Les auteurs ont donc mis en place une seconde expérience pour laquelle ils ont manipulé les stimuli enregistrés pour les deux locuteurs les mieux perçus de la première expérience afin que les informations acoustiques et visuelles deviennent conflictuelles. Un troisième locuteur a été enregistré.

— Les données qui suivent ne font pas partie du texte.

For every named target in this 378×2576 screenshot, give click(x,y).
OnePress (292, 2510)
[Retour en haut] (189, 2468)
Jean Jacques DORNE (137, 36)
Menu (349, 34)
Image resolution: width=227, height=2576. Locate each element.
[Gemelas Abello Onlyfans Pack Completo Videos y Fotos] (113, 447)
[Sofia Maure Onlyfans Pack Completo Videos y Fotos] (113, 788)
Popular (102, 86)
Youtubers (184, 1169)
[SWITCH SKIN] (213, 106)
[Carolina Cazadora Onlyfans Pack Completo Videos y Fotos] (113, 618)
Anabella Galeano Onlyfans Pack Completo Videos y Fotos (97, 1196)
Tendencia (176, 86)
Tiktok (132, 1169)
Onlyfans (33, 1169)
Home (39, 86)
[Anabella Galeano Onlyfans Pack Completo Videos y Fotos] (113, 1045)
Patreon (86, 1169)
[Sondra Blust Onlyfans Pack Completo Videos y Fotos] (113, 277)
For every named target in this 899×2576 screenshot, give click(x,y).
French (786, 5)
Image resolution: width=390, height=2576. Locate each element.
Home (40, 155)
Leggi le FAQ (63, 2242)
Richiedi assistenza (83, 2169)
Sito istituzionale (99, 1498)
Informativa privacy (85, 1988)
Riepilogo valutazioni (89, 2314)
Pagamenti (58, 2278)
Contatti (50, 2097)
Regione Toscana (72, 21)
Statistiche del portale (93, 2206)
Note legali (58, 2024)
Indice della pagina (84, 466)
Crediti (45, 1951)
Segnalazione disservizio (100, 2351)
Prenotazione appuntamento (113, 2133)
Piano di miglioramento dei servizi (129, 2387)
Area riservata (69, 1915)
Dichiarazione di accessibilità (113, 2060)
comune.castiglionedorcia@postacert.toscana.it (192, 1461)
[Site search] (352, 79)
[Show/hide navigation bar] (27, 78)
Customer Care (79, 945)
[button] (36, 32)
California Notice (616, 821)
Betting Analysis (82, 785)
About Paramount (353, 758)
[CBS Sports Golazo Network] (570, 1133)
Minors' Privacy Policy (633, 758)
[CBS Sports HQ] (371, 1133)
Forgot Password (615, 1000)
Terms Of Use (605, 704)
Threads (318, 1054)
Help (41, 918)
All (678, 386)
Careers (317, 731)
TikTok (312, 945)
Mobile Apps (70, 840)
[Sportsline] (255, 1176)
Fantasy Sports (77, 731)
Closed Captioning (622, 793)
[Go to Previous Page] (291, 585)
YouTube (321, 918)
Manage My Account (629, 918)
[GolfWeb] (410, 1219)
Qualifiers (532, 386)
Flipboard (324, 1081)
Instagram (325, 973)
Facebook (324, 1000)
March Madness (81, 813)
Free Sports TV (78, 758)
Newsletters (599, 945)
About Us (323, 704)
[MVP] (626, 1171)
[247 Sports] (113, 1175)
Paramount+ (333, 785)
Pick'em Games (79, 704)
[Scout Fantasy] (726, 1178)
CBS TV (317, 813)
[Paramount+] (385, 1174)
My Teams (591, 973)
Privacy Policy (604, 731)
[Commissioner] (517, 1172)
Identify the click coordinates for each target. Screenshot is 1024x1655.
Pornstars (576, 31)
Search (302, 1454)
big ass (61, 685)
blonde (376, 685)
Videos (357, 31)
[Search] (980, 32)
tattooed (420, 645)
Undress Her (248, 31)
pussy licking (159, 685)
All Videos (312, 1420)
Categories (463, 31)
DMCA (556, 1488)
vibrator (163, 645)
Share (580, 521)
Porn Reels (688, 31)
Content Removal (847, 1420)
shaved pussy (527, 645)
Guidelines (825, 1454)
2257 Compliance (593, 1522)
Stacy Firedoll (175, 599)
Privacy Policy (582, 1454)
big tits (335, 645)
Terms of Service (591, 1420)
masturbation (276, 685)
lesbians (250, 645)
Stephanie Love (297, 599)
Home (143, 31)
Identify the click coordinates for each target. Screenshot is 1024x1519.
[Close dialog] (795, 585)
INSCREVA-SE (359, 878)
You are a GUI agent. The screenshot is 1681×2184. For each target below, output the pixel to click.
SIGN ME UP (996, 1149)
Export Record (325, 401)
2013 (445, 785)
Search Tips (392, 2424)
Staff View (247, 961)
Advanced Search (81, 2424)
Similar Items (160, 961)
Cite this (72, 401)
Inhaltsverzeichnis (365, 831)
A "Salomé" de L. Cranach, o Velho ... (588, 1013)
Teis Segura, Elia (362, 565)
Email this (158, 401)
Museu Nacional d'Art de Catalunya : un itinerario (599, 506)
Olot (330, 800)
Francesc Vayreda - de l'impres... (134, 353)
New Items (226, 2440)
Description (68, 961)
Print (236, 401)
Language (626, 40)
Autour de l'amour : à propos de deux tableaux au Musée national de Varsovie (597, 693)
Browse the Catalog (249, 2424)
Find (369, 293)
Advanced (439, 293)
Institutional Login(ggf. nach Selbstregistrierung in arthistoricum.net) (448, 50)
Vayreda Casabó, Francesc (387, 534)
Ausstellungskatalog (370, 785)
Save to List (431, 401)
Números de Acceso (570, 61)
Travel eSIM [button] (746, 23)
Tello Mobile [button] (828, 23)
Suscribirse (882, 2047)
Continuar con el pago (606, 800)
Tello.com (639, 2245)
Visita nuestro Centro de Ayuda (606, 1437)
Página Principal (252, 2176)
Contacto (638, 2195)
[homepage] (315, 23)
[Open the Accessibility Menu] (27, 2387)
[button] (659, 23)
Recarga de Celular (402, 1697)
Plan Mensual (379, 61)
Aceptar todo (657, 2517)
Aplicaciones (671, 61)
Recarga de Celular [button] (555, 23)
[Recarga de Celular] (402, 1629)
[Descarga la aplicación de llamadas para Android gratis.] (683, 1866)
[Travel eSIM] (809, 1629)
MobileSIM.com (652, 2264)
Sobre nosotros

Il avait pour tâche d’exagérer les expressions faciales produites. Cet enregistrement a été effectué dans le but de pouvoir tester s’il existait un gradient des effets des indices visuels sur la perception. Un total de 55 sujets a passé le test. La tâche perceptive était exactement identique à celle de la première expérience mais cette fois-ci le test n’avait lieu que pour la condition audiovisuelle. Chaque stimulus leur était également présenté deux fois. Les auteurs ont mesuré des effets significatifs de l’accent acoustique (« auditory accent »), de l’accent visuel (« visual accent ») et du locuteur et une interaction significative entre le locuteur et l’accent visuel. Globalement, les réponses des sujets tendent pour une large majorité à être en faveur de la syllabe ayant reçu l’accent acoustique. Cependant, lorsque cela n’est pas le cas, les réponses s’orientent le plus souvent vers la syllabe ayant reçu l’accent visuel. Les auteurs concluent que « the auditory cues are stronger than the visual cues though the latter cannot be ignored » (les indices acoustiques sont plus forts que les indices visuels bien que ces derniers ne puissent être ignorés). Ils notent aussi un effet de la position de la syllabe accentuée. L’effet des indices acoustiques est en effet plus fort pour la syllabe initiale que pour la syllabe finale. Les auteurs suggèrent que ceci serait dû au phénomène de déclinaison de F0 qui rendrait ainsi un pic de F0 sur la dernière syllabe moins fort qu’un pic de F0 sur la première syllabe. On pourra noter que cette hypothèse n’est peut-être pas la bonne puisqu’il a été montré que les auditeurs savent compenser le phénomène de déclinaison (Liberman & Pierrehumbert [1984]). Les auteurs constatent que les indices acoustiques ont moins d’effet chez le locuteur ayant exagéré les expressions faciales. Les auteurs précisent de plus que les résultats perceptifs bien que s’orientant vers l’accent acoustique sont beaucoup moins bons que les résultats obtenus pour la première expérience. Les sujets ont de plus apparemment trouvé le test difficile et les stimuli parfois étranges ce qui n’avait pas été rapporté lors de la première expérience. Les sujets ont donc clairement été perturbés par ces informations conflictuelles.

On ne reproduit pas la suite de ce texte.